Exercise: Reproduce verbatim everything from the start of the records down to the line containing "pos(1148,131)", with that line included.

Supplied records:
★ ★ ★ ★
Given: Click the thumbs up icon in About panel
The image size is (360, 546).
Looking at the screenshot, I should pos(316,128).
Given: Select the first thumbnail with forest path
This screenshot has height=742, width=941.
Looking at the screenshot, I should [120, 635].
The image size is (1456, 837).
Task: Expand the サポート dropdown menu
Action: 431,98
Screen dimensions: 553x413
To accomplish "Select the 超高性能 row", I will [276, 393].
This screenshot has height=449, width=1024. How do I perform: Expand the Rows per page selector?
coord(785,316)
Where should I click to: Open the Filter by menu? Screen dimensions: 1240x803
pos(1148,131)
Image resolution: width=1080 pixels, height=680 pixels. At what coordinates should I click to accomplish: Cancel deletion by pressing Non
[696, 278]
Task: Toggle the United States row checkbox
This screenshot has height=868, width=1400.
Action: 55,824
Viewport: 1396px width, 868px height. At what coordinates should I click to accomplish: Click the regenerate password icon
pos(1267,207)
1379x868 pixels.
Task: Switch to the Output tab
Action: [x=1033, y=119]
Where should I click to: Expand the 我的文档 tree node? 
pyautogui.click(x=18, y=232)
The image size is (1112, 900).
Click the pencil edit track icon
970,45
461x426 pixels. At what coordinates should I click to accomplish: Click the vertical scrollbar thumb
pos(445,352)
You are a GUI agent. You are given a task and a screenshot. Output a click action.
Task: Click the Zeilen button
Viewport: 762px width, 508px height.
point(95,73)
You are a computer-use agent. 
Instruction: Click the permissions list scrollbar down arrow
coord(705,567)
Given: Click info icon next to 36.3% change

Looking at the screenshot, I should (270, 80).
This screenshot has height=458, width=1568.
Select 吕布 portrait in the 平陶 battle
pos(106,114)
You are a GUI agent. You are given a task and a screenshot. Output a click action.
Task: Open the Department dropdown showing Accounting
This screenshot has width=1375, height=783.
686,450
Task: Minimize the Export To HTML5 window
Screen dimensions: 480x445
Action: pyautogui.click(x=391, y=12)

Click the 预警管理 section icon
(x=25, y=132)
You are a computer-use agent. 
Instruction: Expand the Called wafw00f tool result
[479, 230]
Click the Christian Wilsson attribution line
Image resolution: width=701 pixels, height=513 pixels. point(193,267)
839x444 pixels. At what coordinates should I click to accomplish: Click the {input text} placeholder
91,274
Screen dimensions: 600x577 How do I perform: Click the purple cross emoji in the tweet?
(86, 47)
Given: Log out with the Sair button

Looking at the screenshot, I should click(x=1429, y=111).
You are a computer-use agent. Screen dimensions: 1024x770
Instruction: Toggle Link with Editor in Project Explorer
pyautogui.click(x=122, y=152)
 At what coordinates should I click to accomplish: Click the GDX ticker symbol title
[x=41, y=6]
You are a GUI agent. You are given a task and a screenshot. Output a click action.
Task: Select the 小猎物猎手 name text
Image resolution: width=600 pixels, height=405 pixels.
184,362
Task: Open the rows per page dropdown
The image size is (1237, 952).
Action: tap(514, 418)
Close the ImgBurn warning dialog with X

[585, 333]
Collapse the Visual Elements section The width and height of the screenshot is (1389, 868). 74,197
★ ★ ★ ★
Output:
Given: Click the thumbs up icon in About panel
The image size is (360, 546).
Looking at the screenshot, I should pos(316,128).
Given: Select the first thumbnail with forest path
This screenshot has height=742, width=941.
Looking at the screenshot, I should [120, 635].
The image size is (1456, 837).
Task: Expand the サポート dropdown menu
Action: 431,98
Screen dimensions: 553x413
To accomplish "Select the 超高性能 row", I will [276, 393].
This screenshot has height=449, width=1024. How do I perform: Expand the Rows per page selector?
coord(785,316)
Where should I click to: Open the Filter by menu? Screen dimensions: 1240x803
pos(1148,131)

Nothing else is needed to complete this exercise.